— What to do —
When you reach the line containing "At what coordinates" in the records below, start copying exactly, and stop once you have copied the line containing "Viewport: 1080px width, 446px height.".
════════
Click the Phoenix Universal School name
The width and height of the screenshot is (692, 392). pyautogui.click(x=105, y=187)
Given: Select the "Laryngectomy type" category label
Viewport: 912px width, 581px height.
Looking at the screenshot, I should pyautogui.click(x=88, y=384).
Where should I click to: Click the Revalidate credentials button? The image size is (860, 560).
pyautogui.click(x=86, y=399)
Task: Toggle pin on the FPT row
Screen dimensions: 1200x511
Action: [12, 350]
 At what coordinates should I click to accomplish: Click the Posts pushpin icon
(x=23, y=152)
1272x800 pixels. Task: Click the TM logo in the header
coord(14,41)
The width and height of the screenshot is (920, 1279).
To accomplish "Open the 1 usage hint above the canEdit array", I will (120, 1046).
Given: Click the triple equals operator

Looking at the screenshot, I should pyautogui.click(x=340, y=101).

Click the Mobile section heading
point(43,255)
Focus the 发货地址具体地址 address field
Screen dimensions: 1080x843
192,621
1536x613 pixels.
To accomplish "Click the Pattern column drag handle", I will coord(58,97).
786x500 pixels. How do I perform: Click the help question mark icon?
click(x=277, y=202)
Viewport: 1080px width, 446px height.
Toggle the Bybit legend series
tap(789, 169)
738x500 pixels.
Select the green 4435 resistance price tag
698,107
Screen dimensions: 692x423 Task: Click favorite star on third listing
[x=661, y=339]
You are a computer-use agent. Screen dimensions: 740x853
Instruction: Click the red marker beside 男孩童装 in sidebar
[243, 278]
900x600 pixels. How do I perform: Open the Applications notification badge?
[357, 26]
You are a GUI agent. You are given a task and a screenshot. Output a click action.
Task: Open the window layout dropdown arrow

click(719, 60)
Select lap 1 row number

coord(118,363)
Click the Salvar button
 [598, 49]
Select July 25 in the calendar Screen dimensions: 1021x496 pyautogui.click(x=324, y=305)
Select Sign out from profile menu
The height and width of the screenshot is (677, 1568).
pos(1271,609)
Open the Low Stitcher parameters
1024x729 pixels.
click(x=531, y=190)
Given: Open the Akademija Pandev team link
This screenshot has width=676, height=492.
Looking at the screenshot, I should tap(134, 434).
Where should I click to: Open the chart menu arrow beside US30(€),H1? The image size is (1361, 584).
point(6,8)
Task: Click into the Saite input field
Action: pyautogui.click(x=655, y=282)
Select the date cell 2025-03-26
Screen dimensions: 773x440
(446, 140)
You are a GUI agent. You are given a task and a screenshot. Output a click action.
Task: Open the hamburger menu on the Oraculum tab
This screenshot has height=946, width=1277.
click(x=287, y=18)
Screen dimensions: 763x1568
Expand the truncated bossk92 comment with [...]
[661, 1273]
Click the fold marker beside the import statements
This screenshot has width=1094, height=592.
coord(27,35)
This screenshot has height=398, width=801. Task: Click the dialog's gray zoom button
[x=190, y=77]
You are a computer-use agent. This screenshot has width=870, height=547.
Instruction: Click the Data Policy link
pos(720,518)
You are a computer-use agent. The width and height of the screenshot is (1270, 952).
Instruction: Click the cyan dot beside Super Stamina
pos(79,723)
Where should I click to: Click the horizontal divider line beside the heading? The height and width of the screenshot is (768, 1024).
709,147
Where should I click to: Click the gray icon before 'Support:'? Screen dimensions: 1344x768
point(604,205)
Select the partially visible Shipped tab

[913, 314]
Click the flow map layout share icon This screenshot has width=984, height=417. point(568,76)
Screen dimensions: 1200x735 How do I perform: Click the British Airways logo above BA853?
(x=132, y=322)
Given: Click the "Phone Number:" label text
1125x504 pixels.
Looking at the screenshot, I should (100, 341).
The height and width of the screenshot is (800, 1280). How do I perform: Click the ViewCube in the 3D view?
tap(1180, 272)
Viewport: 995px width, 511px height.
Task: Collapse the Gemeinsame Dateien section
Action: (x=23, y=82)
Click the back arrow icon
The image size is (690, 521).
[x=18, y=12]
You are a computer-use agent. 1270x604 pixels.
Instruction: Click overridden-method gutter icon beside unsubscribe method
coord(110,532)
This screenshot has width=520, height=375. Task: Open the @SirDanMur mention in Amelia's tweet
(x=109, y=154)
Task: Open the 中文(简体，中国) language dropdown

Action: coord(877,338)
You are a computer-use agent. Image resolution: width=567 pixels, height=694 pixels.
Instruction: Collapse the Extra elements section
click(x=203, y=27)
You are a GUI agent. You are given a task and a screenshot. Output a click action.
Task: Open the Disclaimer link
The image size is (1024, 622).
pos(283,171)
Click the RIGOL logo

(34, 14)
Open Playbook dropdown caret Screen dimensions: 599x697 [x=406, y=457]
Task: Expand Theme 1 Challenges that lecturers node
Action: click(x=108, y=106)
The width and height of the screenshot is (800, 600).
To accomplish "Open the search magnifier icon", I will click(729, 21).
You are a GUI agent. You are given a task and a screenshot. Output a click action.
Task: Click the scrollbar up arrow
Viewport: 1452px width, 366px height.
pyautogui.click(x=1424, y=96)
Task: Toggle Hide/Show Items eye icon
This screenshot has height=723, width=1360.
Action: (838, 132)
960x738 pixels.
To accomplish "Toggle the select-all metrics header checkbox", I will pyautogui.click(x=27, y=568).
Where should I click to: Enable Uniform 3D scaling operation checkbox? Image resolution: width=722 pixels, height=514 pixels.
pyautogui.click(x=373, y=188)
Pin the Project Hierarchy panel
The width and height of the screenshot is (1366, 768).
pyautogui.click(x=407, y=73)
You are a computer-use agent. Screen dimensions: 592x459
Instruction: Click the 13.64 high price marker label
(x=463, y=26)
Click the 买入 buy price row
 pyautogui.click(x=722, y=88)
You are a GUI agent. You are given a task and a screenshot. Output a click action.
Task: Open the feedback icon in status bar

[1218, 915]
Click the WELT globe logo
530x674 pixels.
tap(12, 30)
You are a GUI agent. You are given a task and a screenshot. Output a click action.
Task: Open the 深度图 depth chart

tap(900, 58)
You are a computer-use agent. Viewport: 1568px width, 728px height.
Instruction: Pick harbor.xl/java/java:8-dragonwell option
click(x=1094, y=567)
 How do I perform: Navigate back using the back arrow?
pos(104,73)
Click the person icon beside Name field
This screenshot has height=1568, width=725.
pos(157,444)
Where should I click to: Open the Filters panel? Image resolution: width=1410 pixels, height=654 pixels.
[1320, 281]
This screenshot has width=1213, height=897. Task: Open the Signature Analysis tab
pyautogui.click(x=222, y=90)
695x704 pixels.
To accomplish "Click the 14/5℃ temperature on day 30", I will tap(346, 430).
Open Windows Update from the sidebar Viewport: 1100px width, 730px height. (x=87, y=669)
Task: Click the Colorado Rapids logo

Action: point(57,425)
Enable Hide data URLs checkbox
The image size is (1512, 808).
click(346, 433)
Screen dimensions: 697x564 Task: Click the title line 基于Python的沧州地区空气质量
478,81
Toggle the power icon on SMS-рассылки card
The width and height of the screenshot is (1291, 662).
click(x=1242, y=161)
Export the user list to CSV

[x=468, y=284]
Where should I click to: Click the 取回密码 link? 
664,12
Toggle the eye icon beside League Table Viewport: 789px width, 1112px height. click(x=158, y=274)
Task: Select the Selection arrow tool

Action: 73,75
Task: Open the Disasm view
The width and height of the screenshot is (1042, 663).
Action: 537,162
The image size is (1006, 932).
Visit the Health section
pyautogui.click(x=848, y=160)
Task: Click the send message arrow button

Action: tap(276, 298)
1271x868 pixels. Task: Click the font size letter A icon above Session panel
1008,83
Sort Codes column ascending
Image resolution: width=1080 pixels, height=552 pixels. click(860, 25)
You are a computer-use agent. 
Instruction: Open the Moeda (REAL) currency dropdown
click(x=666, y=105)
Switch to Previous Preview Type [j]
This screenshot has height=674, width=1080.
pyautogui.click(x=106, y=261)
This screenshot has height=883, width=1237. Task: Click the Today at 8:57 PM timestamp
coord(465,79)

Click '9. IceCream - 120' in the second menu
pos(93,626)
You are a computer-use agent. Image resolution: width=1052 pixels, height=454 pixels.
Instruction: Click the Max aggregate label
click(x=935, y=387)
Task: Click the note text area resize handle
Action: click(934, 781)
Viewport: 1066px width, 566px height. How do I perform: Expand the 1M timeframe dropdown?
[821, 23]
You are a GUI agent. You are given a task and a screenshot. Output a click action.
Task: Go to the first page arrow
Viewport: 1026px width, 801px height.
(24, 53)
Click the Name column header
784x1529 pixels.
════════
— Answer space —
 At what coordinates should I click to accomplish: Click the Posts pushpin icon
(x=23, y=152)
1272x800 pixels. Task: Click the TM logo in the header
coord(14,41)
The width and height of the screenshot is (920, 1279).
To accomplish "Open the 1 usage hint above the canEdit array", I will (120, 1046).
Given: Click the triple equals operator

Looking at the screenshot, I should pyautogui.click(x=340, y=101).

Click the Mobile section heading
point(43,255)
Focus the 发货地址具体地址 address field
Screen dimensions: 1080x843
192,621
1536x613 pixels.
To accomplish "Click the Pattern column drag handle", I will coord(58,97).
786x500 pixels. How do I perform: Click the help question mark icon?
click(x=277, y=202)
Viewport: 1080px width, 446px height.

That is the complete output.